Alfv\'{e}n Cascade modes at high $\beta_{e}$ in the National Spherical Torus Experiment--structure and suppression*

Beam ions and/or fusion alphas are expected to excite Alfv\'{e}n Cascade (AC) modes (i.e. reversed-shear Alfv\'{e}n eigenmodes) in ITER reversed-shear advanced scenarios. The National Spherical Torus eXperiment (NSTX), where fast-ions with comparable v/v$_{Alfv\mbox{\'{e}}n}$ ($\sim $ 2 -- 4) excite ACs, is an ideal device in which to observe ACs and their impact. Its wide range of \textit{$\beta $}$_{e }$(ratio of electron to magnetic pressure) enables tests of AC theory up to, and beyond, a critical \textit{$\beta $}$_{e}$ where suppression is predicted. A value for critical \textit{$\beta $}$_{e}$, $\sim $ [4$q_{min}^{2}{\rm o}$1+(7/4)(T$_{i}$/T$_{e}))$]$^{-1}$, may be derived from the theory of Breizman, et al. [\textit{Phys. Plasmas }\textbf{\textit{12}}\textit{ (2005) 112506}]. Observations of suppression and frequency evolution in NSTX, including onset and saturation, agree well with this theory and calculations by the NOVA-K linear stability code. The dependence of AC frequency on minimum safety factor ($q_{min})$ enables a sensitive determination of $q_{min}$ from the AC spectrum that agrees well with the minimum of the $q$ profile measured using the motional Stark effect.
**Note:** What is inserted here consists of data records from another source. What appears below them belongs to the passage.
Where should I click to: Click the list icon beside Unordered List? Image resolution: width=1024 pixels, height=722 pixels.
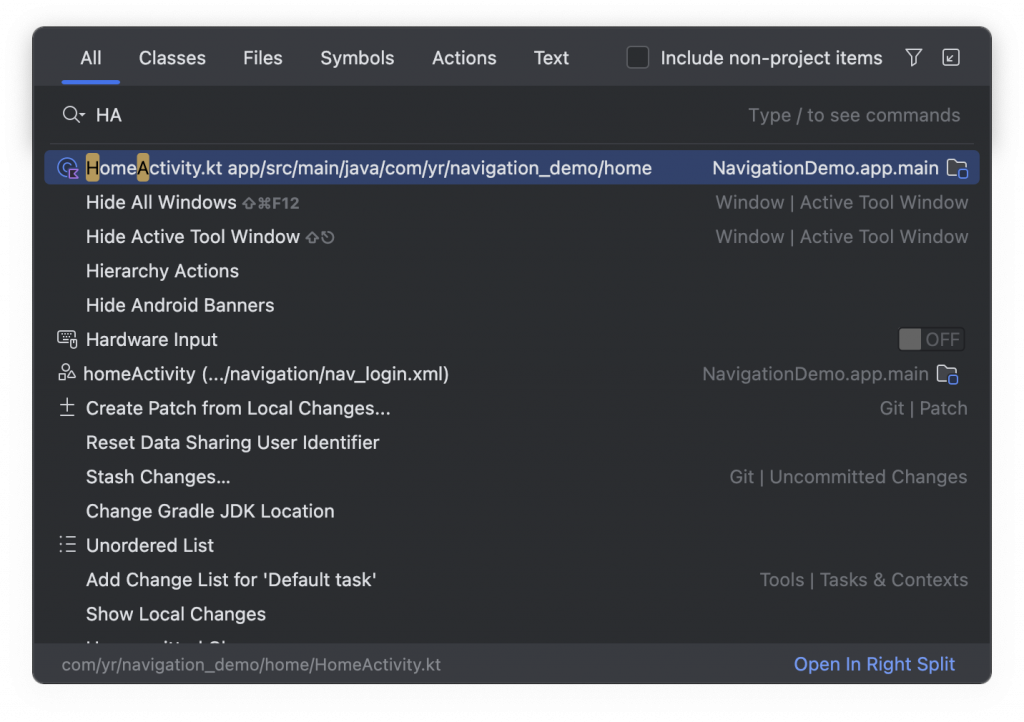coord(67,545)

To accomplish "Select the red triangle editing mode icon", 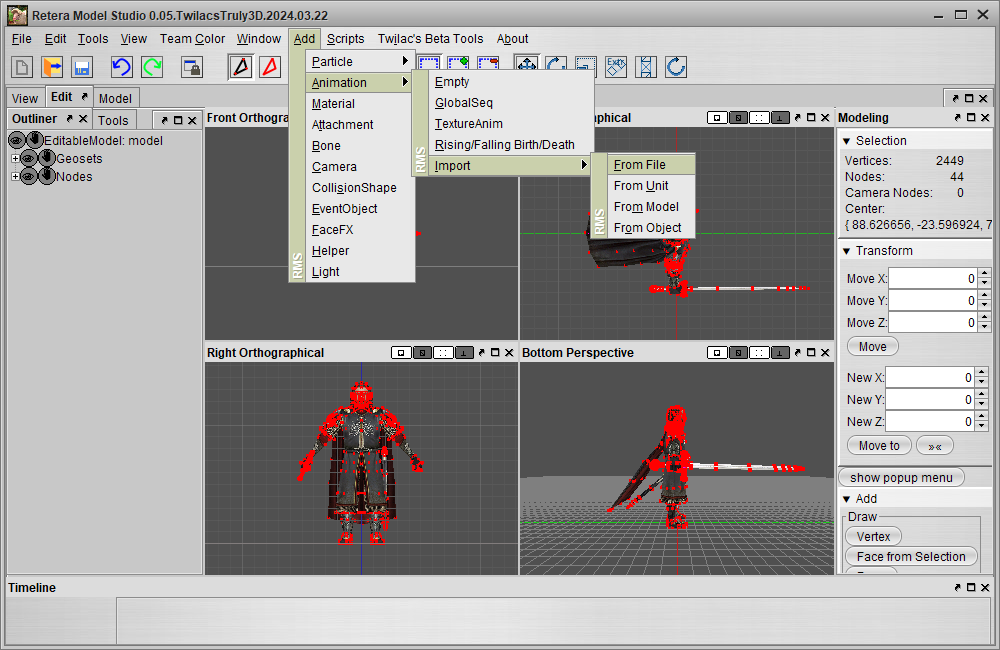I will [269, 67].
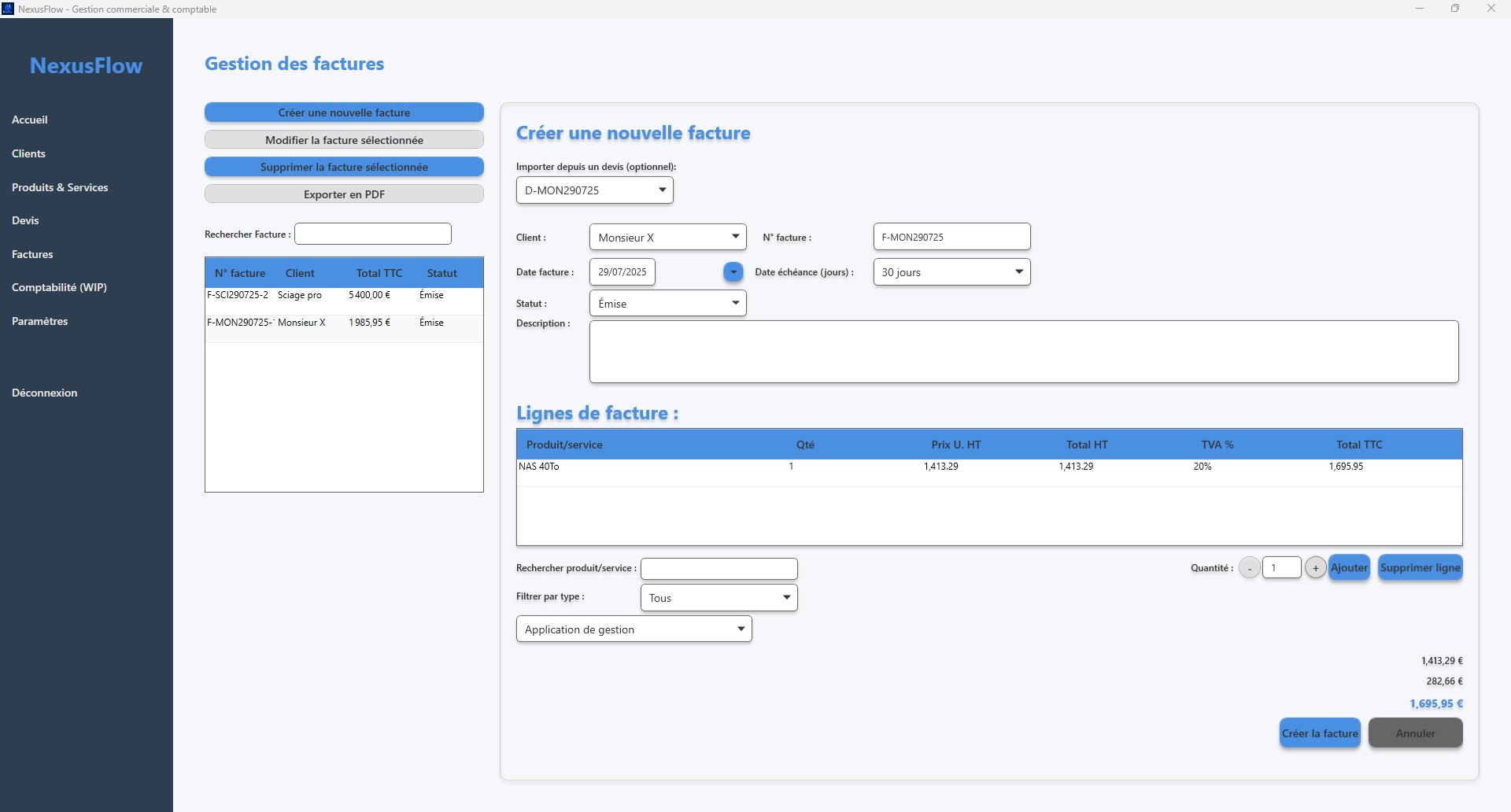Click Exporter en PDF button
Screen dimensions: 1511x812
click(344, 194)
AC structure measurements near critical \textit{$\beta $}$_{e}$ from three fixed frequency (i.e. spatially localized) reflectometers and three tangential interferometers show a structure consistent with predicted localization near the $q_{min}$ radius. Magnetic measurements indicate shear-wave polarization at $q_{min}$. Fast-ion response is monitored with neutral particle analyzers, a fast lost ion probe and neutron detectors. Profile measurements of $q$, density, electron and ion temperature, and rotation are used by NOVA-K to predict mode structure and frequency, or suppression, for direct comparison with the mode measurements. These novel observations of ACs near critical \textit{$\beta $}$_{e}$ are well explained by theory, allowing us to extrapolate our understanding of this physics with confidence.